▸ **Study questions**
1. In the passage on Caffe's origins, why did Jia Yangqing name his framework Decaf?
2. For each statement, decide whether the passage on Caffe's origins supports it. Answer yes or no and quote the deciding words. (a) Jia Yangqing worked on the framework while riding the subway to his Google internship. (b) His advisor advised him to finish his thesis before going back to the framework. (c) Jeff Donahue often made coffee for the team.
3. Continue the passage on Caffe's origins from the point where it ends.

++++ Document segment ++++

Figure 2: The GPU used for the earliest framework development

At this time, Jia Yangqing commuted to his internship at Google by subway. Sitting on the train, he would open his laptop on his lap and squeeze in time to continue writing the framework. As a beginner in GPU programming, getting started was tough, but Jia Yangqing was immersed: “Writing code is probably as addictive as playing video games.” “The time I spent coding went from 20%, to 40%, to 80%… gradually increasing.” At Google, Jia Yangqing drank several cups of coffee every day. “That’s not good,” he thought. He named the framework he was writing Decaf as a reminder to quit coffee.

At that point, Jia Yangqing’s task list included: 1. Ph.D. thesis; 2. Psychology research project; 3. Finding a job; 4. Reimplementing the AlexNet framework. Compared to the first three tasks, he spent far more time on the last one, severely squeezing the time for writing his thesis. He sought advice from his advisor, Trevor Darrell (computer scientist, Berkeley professor). The advisor asked only one question: “Do you want to spend more time writing a thesis that everyone probably won’t care about, or a framework that everyone will use in the future?”

The advisor’s words encouraged Jia Yangqing. He set the thesis aside and plunged into Decaf. “My advisor always taught me to prioritize.”

After Jia Yangqing built the scaffolding and got a small-scale prototype running, he shared Decaf within the Berkeley group for classmates to try. Everyone found it “quite useful.” Evan Shelhamer, Jonathan Long, Jeff Donahue, Sergio Guadarrama, and Jia Yangqing hit it off and decided to form a “core small team.” In addition to their daily research and engineering work, they developed Decaf together. Soon, the “small team” reimplemented the AlexNet model.

Decaf relied on cuda-convnet for training, but through Decaf, they demonstrated that deep learning features could be used for in-depth experiments with learning paradigms. The team thought: why not further develop it into a complete deep learning framework, making it a general and clean AI framework tool?

Because of the blazing speed of GPUs, Jia Yangqing considered renaming Decaf to Caffe. The Berkeley group preferred the name Caffe. So Decaf became Caffe. Two months later, Caffe was complete. Jia Yangqing specially asked his advisor for a budget to buy an iced drip coffee machine and placed it in the lab. From then on, Evan Shelhamer often made coffee for everyone, which meant Jia Yangqing, who had wanted to quit coffee, “never actually quit.” The team even changed the external contact email to caffe-coldpress.

++++ Source data ++++

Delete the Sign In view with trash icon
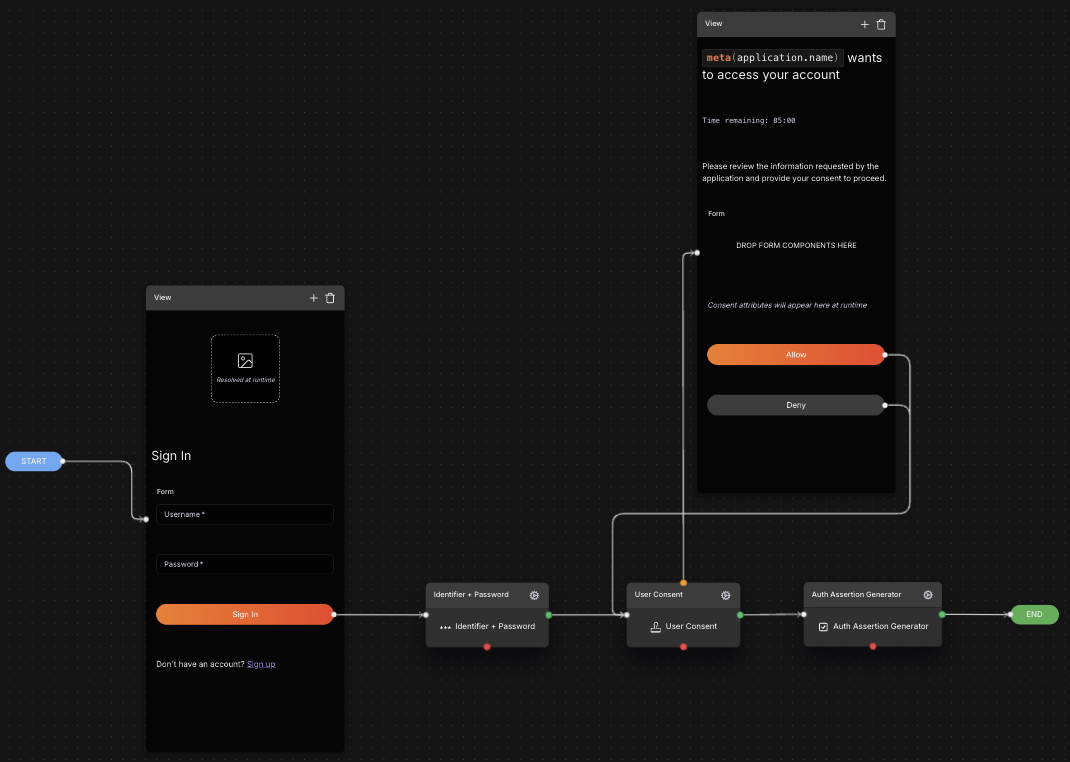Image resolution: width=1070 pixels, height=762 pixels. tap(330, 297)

++++
++++ Source data ++++

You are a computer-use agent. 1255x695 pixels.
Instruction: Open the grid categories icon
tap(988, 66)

++++

▸ **Answers to the exercises**
1. He named it Decaf as a reminder to quit coffee.

2.
(a) Yes: "Sitting on the train, he would open his laptop on his lap and squeeze in time to continue writing the framework."
(b) No: "He set the thesis aside and plunged into Decaf."
(c) No: "Evan Shelhamer often made coffee for everyone"

3.
📷

Figure 3: The computer host Jia Yangqing used to develop Caffe

Jia Yangqing faced a difficult question: how should he release Caffe? Should it be like Alex Krizhevsky’s approach — start a company and commercialize it? Or should it be a library purely for research? Or should it be open source? Jia Yangqing was undecided, and the other Caffe developers also had differing opinions.

Jia Yangqing leaned toward open-sourcing Caffe. He reflected on the past few months: if a public deep learning framework had existed, providing access to code and algorithm details, he wouldn’t have had to waste effort reimplementing. Moreover, “as a student, deep down I had the desire to ‘create something and put it on open source.’” “Almost all the code I used at Berkeley was open source.” “Only by making the market bigger can everyone get a piece of the cake.” “Open source doesn’t negate individual technical ability.” “Anyway, I can afford to buy coffee! What more could I ask for?”

How could he get everyone to agree? “That was harder than writing Caffe.” Jia Yangqing decided to talk to each core developer individually. Some were easy to convince; others were more difficult. At times, Jia Yangqing got frustrated and blurted out, “This is my framework, so I should have the final say!” The discussions took seven days. In the end, fortunately, all the developers agreed to open-source Caffe.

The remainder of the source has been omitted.